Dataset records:
BEGIN

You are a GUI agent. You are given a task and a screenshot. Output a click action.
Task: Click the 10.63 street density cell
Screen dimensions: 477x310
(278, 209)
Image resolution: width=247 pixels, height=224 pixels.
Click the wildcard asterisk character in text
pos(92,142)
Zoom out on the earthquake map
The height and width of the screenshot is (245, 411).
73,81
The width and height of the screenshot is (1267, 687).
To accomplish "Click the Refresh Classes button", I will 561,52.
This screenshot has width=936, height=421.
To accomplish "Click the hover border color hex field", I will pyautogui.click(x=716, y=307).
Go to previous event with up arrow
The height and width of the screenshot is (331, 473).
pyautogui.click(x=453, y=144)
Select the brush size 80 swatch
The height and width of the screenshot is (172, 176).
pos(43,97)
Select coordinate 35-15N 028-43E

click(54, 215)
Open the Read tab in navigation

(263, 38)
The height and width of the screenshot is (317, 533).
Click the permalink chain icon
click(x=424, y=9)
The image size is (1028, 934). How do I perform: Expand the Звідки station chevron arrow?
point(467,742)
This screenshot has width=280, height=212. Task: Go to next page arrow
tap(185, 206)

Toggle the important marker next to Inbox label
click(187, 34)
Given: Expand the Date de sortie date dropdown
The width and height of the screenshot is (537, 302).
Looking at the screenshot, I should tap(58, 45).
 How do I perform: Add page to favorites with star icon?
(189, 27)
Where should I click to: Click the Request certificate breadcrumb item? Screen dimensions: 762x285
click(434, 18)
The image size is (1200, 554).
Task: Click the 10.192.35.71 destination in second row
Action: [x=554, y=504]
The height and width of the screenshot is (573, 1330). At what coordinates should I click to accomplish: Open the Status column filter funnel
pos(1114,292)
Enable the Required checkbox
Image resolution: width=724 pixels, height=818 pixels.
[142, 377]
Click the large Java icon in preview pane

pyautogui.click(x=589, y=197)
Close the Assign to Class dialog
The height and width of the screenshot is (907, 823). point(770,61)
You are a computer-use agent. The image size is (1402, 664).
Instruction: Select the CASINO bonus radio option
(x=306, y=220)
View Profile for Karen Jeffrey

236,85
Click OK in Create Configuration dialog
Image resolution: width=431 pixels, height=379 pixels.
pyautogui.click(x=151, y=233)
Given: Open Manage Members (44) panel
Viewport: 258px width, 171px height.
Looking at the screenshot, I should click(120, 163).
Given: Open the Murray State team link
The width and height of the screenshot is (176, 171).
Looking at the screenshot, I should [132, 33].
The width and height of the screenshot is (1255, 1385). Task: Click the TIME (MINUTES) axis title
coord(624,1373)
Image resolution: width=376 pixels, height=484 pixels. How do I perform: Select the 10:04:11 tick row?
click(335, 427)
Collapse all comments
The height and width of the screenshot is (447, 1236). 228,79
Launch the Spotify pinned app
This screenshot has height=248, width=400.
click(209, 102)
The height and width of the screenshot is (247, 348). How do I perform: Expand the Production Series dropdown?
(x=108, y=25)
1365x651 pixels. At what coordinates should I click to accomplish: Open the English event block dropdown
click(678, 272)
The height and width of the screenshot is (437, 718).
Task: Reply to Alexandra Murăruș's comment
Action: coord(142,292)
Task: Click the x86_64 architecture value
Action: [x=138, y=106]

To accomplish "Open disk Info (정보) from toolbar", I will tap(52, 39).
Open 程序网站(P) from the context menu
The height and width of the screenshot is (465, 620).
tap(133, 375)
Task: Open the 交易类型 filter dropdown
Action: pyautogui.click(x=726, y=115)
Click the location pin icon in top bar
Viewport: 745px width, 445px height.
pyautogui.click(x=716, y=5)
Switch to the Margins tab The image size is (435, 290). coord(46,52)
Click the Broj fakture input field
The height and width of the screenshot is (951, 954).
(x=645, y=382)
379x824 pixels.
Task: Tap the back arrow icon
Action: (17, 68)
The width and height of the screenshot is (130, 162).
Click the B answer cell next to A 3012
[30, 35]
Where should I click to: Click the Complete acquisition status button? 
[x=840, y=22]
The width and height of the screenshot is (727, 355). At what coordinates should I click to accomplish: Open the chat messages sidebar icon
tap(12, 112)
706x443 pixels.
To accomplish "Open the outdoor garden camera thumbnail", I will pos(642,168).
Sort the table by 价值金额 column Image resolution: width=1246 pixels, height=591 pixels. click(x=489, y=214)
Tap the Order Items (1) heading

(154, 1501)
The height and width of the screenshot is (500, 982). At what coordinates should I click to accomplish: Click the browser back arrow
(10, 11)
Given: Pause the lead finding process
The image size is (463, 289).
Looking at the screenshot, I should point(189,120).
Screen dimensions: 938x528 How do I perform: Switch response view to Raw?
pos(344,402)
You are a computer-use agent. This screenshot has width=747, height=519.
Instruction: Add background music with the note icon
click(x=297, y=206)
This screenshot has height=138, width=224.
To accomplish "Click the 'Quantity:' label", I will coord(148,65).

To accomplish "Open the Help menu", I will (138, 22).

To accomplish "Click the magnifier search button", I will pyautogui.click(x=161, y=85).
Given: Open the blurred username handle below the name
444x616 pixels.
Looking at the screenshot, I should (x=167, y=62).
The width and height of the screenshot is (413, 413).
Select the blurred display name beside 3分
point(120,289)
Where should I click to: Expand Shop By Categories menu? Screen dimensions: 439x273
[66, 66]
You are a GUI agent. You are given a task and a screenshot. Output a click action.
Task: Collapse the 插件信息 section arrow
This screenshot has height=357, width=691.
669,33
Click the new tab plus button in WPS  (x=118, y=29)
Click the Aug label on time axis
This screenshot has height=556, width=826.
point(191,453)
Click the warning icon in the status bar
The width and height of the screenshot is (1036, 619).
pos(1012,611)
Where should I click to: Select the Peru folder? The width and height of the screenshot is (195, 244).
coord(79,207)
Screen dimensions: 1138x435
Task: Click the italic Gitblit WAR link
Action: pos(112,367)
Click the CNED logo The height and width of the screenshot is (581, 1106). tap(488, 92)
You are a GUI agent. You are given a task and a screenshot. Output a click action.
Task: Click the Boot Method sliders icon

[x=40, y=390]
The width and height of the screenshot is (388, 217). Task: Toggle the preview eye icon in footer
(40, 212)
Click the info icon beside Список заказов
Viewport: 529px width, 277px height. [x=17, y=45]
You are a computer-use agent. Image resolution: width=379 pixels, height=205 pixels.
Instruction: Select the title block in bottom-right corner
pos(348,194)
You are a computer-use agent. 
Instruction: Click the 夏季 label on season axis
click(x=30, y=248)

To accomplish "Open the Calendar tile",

END

### What to do
Please show all lines from the entries that contain the word "computer".

### Response box
You are a computer-use agent. The image size is (1402, 664).
You are a computer-use agent. This screenshot has width=747, height=519.
You are a computer-use agent. Image resolution: width=379 pixels, height=205 pixels.
You are a computer-use agent. 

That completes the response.